- Passage provided
┄┄┄┄┄┄

Storing RDF in a relational database

This page summarizes some current approaches to storing RDF in a relational database. THIS IS A REQUEST FOR COMMENTS, so please do contribute your ideas (www-rdf-interest@w3.org)! To goal is to come up with the best way of storing RDF in a relational database, or identify a set of solutions that are suitable for particular needs.

Motivation

We need to be able to persistently store and manipulate (large amounts of) RDF data. One of the alternatives to do that is to use the relational database technology. A major advantage of this approach is that is provides a scalable off-the-shelf solution.

Criteria

A non-exhaustive list of the criteria to be considered for the database schema design (in no particular order): The proposals shown below satisfy the above criteria in different ways. The maintainer of this page is particularly interested in addressing the scalability issue. Please submit other criteria reflecting your needs!

Publications

The following paper discusses a vertical scheme for storing and querying sparse relational tables, which is similar in spirit to some of the proposals below:

R. Agrawal, A. Somani, and Y. Xu: Storage and Querying of E-Commerce Data, Proc. VLDB 2001, Roma, Italy, available as http://www.vldb.org/conf/2001/P149.pdf

Database schemas for storing RDF

(most recently contributed first)

Explicit models

Contributed by: Brian McBride
Date: May 11, 2000
Brief summary: This representation treats models explicitly and makes use of views
Database schema (Oracle) and description by the author:
                sql = "CREATE TABLE RDFRESOURCE"
                        + "("
                        +   "Id INTEGER not null primary key,"
                        +   "NS INTEGER not null,"
                        +   "RoName varchar(255)"
                        + ")";

The resource table holds all resources.  Id is an internal
identifier field.  NS is a pointer to an entry in the namespace
table giving the namespace for this resource.  RoName should be
called 'localname' and is the local name component of the Qname.


                sql = "CREATE TABLE RDFNameSpace"
                        + "("
                        +   "Id INTEGER not null primary key,"
                        +   "NsName varchar(255)"
                        + ")";

The namespace table.
                               
                sql = "CREATE TABLE RDFLiteral"
                        + "("
                        +   "Id INTEGER not null primary key,"
                        +   "VAL varchar (4000)"
                        + ")";

Table of literals.  4000 character limit is enough for current purposes.
                
                
                sql = "CREATE TABLE RDFStatement"
                        + "("
                        +   "Id INTEGER not null primary key,"
                        +   "Subject INTEGER not null,"
                        +   "Predicate INTEGER not null,"
                        +   "ObjResource INTEGER not null,"
                  +   "ObjLiteral INTEGER not null,"
                        +   "Res CHAR(1) not null"
                        + ")";

Statement table.  Originally had a single object field which
would have the ID of either an object or a literal.  A
complicated JOIN expression is used to enumerate a list of
statements and was behaving unexpectedly.  My inexperience
with SQL probably.  This works and feels more 'correct'.  Res is
a flag to say whether the object is a resource or literal.
                
                sql = "CREATE TABLE RDFModel"
                        + "("
                        +   "ModelId INTEGER not null,"
                        +   "Statement INTEGER not null,"
                        +   "Asserted CHAR(1) not null,"

┄┄┄┄┄┄

- Provided material
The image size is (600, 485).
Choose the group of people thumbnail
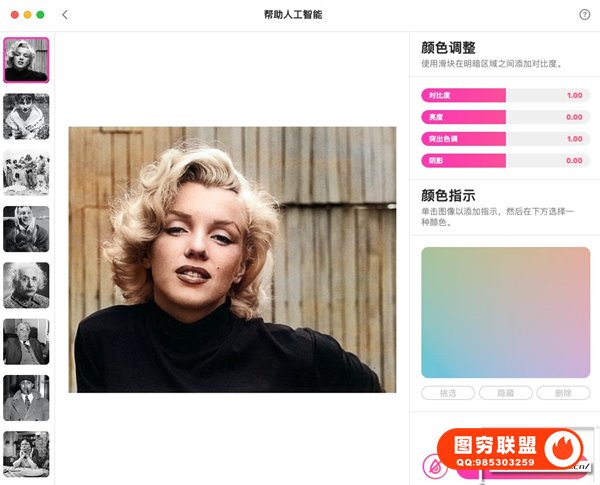pyautogui.click(x=26, y=173)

┄┄┄┄┄┄

- Description of the task
In the page on storing RDF in a relational database, rewrite the paragraph beginning "Statement table. Originally had" as a short bulleted list that keeps its main facts.

- Solved exercise
- The statement table originally had a single object field holding the ID of either an object or a literal.
- A complicated JOIN expression used to enumerate statements behaved unexpectedly, probably because of the author's inexperience with SQL.
- The current design works and feels more "correct."
- Res is a flag that says whether the object is a resource or a literal.